14.05.26

UNEM participa do 4º Congresso Abramilho em meio a debates sobre sustentabilidade e bioenergia

Evento reuniu representantes do governo, do Congresso Nacional, da diplomacia e do setor produtivo para debater crédito rural, biotecnologia, segurança alimentar e geopolítica do agronegócio

 

A União Nacional do Etanol de Milho (UNEM) participou nesta quarta-feira (13) do 4º Congresso Abramilho, realizado no Unique Palace, em Brasília. O evento contou com a presença do vice-presidente da República, Geraldo Alckmin, e do ministro da Agricultura, Pecuária e Abastecimento, André de Paula. Ao longo de três painéis temáticos, representantes do governo, do Congresso Nacional, da diplomacia e do setor produtivo discutiram crédito rural, biotecnologia, segurança alimentar e os impactos da geopolítica sobre o agronegócio brasileiro.

A UNEM foi representada por seu diretor de Relações Governamentais e Sustentabilidade, Thiago Skaf. “O 4º Congresso da Abramilho acontece em um momento de maturidade inédita para a cadeia do milho no Brasil. Somos o segundo maior produtor mundial e o maior exportador, mas o que transforma esse dado em estratégia é a capacidade crescente de agregar valor internamente — e o etanol de milho é a expressão mais eloquente disso.
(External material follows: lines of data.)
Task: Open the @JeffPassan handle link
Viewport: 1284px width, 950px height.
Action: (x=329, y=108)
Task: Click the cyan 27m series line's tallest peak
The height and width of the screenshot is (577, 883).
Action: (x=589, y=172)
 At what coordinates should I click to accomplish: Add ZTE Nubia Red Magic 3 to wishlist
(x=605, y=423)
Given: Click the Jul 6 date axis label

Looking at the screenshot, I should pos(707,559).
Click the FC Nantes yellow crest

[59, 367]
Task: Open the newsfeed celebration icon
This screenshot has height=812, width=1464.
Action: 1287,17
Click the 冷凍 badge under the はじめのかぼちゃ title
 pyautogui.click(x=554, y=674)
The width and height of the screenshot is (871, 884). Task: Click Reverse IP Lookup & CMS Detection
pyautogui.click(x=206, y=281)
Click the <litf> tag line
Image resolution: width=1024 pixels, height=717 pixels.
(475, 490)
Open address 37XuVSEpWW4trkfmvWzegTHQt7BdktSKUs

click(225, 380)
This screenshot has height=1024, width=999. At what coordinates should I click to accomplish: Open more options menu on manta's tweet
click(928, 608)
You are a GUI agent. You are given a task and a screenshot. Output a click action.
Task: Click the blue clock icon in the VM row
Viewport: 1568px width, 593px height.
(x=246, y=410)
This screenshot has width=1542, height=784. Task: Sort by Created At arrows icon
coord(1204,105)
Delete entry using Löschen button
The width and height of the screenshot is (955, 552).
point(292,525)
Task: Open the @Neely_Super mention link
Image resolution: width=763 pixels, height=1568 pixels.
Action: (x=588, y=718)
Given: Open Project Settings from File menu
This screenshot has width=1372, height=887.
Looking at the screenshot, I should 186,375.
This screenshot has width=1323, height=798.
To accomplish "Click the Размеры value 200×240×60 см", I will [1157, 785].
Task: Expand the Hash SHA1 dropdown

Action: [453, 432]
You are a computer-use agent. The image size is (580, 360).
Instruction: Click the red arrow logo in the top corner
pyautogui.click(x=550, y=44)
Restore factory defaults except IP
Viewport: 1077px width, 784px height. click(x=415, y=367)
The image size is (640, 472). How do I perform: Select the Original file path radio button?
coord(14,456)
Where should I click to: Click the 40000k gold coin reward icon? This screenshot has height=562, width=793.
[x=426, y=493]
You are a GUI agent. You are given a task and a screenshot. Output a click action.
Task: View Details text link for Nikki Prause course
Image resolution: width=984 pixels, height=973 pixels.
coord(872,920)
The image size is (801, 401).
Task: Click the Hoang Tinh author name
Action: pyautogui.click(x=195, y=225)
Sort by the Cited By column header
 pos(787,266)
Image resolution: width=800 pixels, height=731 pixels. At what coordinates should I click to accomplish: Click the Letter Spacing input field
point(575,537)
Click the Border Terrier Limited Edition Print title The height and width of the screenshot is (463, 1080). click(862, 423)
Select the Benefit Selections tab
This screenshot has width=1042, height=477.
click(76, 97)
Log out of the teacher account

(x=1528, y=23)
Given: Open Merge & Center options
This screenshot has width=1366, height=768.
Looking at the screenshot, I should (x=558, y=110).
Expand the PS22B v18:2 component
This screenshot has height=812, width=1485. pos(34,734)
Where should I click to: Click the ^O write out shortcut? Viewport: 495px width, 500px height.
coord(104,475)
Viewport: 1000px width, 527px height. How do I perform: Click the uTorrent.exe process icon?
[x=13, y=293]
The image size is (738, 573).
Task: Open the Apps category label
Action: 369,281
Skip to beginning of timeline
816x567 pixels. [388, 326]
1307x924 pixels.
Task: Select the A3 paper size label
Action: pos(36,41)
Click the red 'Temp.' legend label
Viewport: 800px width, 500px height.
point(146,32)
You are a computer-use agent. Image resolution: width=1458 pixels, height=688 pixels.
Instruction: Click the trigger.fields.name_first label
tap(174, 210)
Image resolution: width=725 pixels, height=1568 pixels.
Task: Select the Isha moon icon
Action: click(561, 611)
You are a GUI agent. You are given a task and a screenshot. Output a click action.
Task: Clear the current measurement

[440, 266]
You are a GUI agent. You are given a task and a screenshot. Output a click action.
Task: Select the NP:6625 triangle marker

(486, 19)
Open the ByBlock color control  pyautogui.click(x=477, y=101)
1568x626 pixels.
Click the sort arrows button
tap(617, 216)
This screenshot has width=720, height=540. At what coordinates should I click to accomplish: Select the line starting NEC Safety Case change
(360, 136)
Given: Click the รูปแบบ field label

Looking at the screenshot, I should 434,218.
Em menos de uma década, o setor saiu do quase zero para cerca de 10 bilhões de litros de capacidade instalada, concentrado sobretudo no Centro- Oeste, e segue em expansão acelerada. Não se trata apenas de diversificar a matriz de biocombustíveis: trata-se de ancorar no interior do Brasil uma indústria de transformação sofisticada, que agrega renda ao produtor rural, gera emprego qualificado e entrega descarbonização real ao setor de transportes. O congresso de hoje é o retrato de um setor que deixou de ser promessa e passou a ser estrutura.”

Painéis e debates

Na abertura do congresso, o diretor executivo da Abramilho, Glauber Silveira, afirmou que o Plano Safra e outros instrumentos de apoio ao produtor precisam avançar para garantir segurança e previsibilidade ao campo.

O primeiro painel, “Agricultura em transformação: desafios atuais e propostas para fortalecer o setor”, concentrou discussões sobre crédito rural e crise de custos. Durante o debate, Alckmin mencionou a possibilidade de criação de um fundo garantidor para ampliar o acesso ao financiamento rural. Na área de energia, afirmou que o percentual de etanol na gasolina pode passar de 30% para 32% e declarou que o etanol de milho “é um sucesso”.

O presidente da Abramilho, Paulo Bertolini, apontou o sorgo como nova fronteira para o etanol. Segundo ele, o grão possui maior tolerância à seca e custo de produção mais baixo.

O painel também contou com a participação da senadora Tereza Cristina, vice-presidente da Frente Parlamentar da Agropecuária (FPA), e do deputado federal Pedro Lupion, presidente da FPA. Ambos abordaram temas relacionados ao cenário econômico do setor, custos de produção e crédito rural.

No segundo painel, “Inovação que alimenta o mundo: o futuro da segurança alimentar”, o embaixador da China no Brasil, Zhu Qingqiao, defendeu a ciência e a tecnologia como instrumentos para o desenvolvimento da agricultura. O debate também abordou biotecnologia e cooperação entre Brasil e China.

Já o terceiro painel, “Geopolítica: como proteger o agro frente às incertezas globais?”, discutiu comércio internacional, protecionismo e dependência de fertilizantes importados. O secretário de Comércio e Relações Internacionais do Ministério da Agricultura, Luís Rua, afirmou que o Brasil pode ultrapassar os Estados Unidos e se tornar o maior exportador de produtos agropecuários do mundo ainda este ano.